Altre aziende invece avranno effetti indiretti. La Renault si aspetta una contrazione del 10% sulla vendita di auto in Russia per il 2014. La British Petroleum, che possiede il 20% della russa Oao Rosneff, di proprietà statale, ha avvertito ieri che subirà danni nei profitti e nella produzione. Sempre secondo Bloomberg, il commercio della Germania con Mosca, il primo Paese esportatore in Russia, subirà una contrazione tra il 10 e il 20 per cento (nel 2013 la Germania ha commerciato con la Russia per un valore di 88 miliardi di dollari).
In questo articolo pubblicato su Linkiesta Stefano Grazioli descrive gli stretti intrecci tra i mercati tedesco e russo. Dopo la Cina, la Russia e il secondo mercato mondiale per i tedeschi e i settori dell’energia e delle tecnologie (colpiti dalle sanzioni Ue) sono quelli che maggiormente coinvolgono Berlino.
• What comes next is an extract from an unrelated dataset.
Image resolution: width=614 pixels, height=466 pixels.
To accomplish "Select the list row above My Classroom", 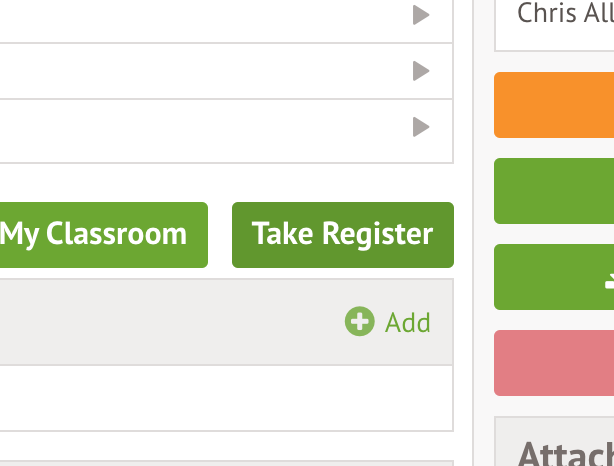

La Germania vende in Russia macchinari e impiantistica (22,9% sul totale nel 2012), automobili e componenti (22,1%), prodotti chimici (14,4%) ed elettronici (7,5%).
Ma le sanzioni statunitensi ed europee avranno un effetto boomerang anche perché la Russia fa affidamento su aziende occidentali per avere la tecnologia e le competenze necessarie a sviluppare il suo settore petrolifero e di estrazione del gas. Tra esse ci sono – spiega Bloomberg – la Exxon Mobil Corp, la già citata British Petroleum, la Halliburton Co. e la Schlumberger Ltd.
Le conseguenze economiche sull’Italia
A rischio, in Italia, è soprattutto il progetto di cooperazione italo-russa culminato nell’incontro tra Letta e Putin lo scorso 28 novembre a Trieste. «In quell’occasione si erano radunate le più grandi aziende italiane tra cui Sace, Eni, Finmeccanica e Unicredit per la parte finanziaria», spiega Carolina de Stefano, ricercatrice Ispi. «E tra i 28 accordi firmati, la maggior parte ancora da avviare, c’era anche la creazione di un fondo di investimento in cui Italia e Russia avrebbero versato 500 milioni di euro a testa». Il rischio probabile, ora, è che quei fondi restino completamente bloccati. Più che le sanzioni di natura finanziaria, sono quelle commerciali a mettere in difficoltà le aziende italiane, fortemente esposte, spiega De Stefano, «nel settore della modernizzazione tecnologica, della difesa e dell’energia».
Un secondo effetto, di medio termine, sarà il disincentivo agli investimenti in Russia a causa dell’interruzione delle attività bancarie. Mentre nel medio-lungo termine, continua De Stefano, ci sarà la probabile interruzione di grossi progetti già avviati dalle major italiane come Fincantieri o Finmeccanica con la Russia per non compromettere la relazione economica e commerciale con gli Stati Uniti. Se le sanzioni sono state emesse dall’Unione Europea, infatti, è impossibile negare che ci sia una «forte pressione da parte degli Usa» affinché l’Ue danneggi la Russia.
Infine, la Russia non mancherà di giocare la sua carta forte. In autunno minaccerà di ridurre le forniture di gas all’Ucraina, spiega De Stefano. E l’Unione Europea sarà chiamata a difenderla.